▶ [Data supplied]
┄┄┄┄┄┄

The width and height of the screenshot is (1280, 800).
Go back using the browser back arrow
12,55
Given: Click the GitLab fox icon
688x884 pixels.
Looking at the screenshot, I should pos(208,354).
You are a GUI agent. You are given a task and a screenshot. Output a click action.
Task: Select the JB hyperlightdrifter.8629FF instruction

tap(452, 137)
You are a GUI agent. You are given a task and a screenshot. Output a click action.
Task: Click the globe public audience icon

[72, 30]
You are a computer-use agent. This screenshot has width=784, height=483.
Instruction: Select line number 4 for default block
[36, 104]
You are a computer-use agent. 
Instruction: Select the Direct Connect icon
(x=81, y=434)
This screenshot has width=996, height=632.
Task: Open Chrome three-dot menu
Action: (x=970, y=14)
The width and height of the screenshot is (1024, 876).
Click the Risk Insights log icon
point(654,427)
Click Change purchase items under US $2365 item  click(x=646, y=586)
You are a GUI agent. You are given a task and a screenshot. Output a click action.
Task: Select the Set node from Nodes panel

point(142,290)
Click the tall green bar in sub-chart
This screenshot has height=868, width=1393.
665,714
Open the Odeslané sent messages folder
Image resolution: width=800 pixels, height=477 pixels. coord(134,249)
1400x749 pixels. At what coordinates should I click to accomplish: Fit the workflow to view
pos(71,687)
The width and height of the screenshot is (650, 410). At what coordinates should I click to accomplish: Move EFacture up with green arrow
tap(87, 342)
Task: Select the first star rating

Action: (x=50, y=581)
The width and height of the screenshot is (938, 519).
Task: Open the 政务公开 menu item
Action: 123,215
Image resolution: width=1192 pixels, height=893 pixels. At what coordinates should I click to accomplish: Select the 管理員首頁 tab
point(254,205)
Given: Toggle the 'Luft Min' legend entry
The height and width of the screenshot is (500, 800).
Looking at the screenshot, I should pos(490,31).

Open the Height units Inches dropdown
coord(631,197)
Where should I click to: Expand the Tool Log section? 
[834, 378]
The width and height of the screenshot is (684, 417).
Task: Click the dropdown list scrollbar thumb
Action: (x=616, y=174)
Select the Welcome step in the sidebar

┄┄┄┄┄┄

All of the entries above are to be written out again exactly.

The width and height of the screenshot is (1280, 800).
Go back using the browser back arrow
12,55
Given: Click the GitLab fox icon
688x884 pixels.
Looking at the screenshot, I should pos(208,354).
You are a GUI agent. You are given a task and a screenshot. Output a click action.
Task: Select the JB hyperlightdrifter.8629FF instruction

tap(452, 137)
You are a GUI agent. You are given a task and a screenshot. Output a click action.
Task: Click the globe public audience icon

[72, 30]
You are a computer-use agent. This screenshot has width=784, height=483.
Instruction: Select line number 4 for default block
[36, 104]
You are a computer-use agent. 
Instruction: Select the Direct Connect icon
(x=81, y=434)
This screenshot has width=996, height=632.
Task: Open Chrome three-dot menu
Action: (x=970, y=14)
The width and height of the screenshot is (1024, 876).
Click the Risk Insights log icon
point(654,427)
Click Change purchase items under US $2365 item  click(x=646, y=586)
You are a GUI agent. You are given a task and a screenshot. Output a click action.
Task: Select the Set node from Nodes panel

point(142,290)
Click the tall green bar in sub-chart
This screenshot has height=868, width=1393.
665,714
Open the Odeslané sent messages folder
Image resolution: width=800 pixels, height=477 pixels. coord(134,249)
1400x749 pixels. At what coordinates should I click to accomplish: Fit the workflow to view
pos(71,687)
The width and height of the screenshot is (650, 410). At what coordinates should I click to accomplish: Move EFacture up with green arrow
tap(87, 342)
Task: Select the first star rating

Action: (x=50, y=581)
The width and height of the screenshot is (938, 519).
Task: Open the 政务公开 menu item
Action: 123,215
Image resolution: width=1192 pixels, height=893 pixels. At what coordinates should I click to accomplish: Select the 管理員首頁 tab
point(254,205)
Given: Toggle the 'Luft Min' legend entry
The height and width of the screenshot is (500, 800).
Looking at the screenshot, I should pos(490,31).

Open the Height units Inches dropdown
coord(631,197)
Where should I click to: Expand the Tool Log section? 
[834, 378]
The width and height of the screenshot is (684, 417).
Task: Click the dropdown list scrollbar thumb
Action: (x=616, y=174)
Select the Welcome step in the sidebar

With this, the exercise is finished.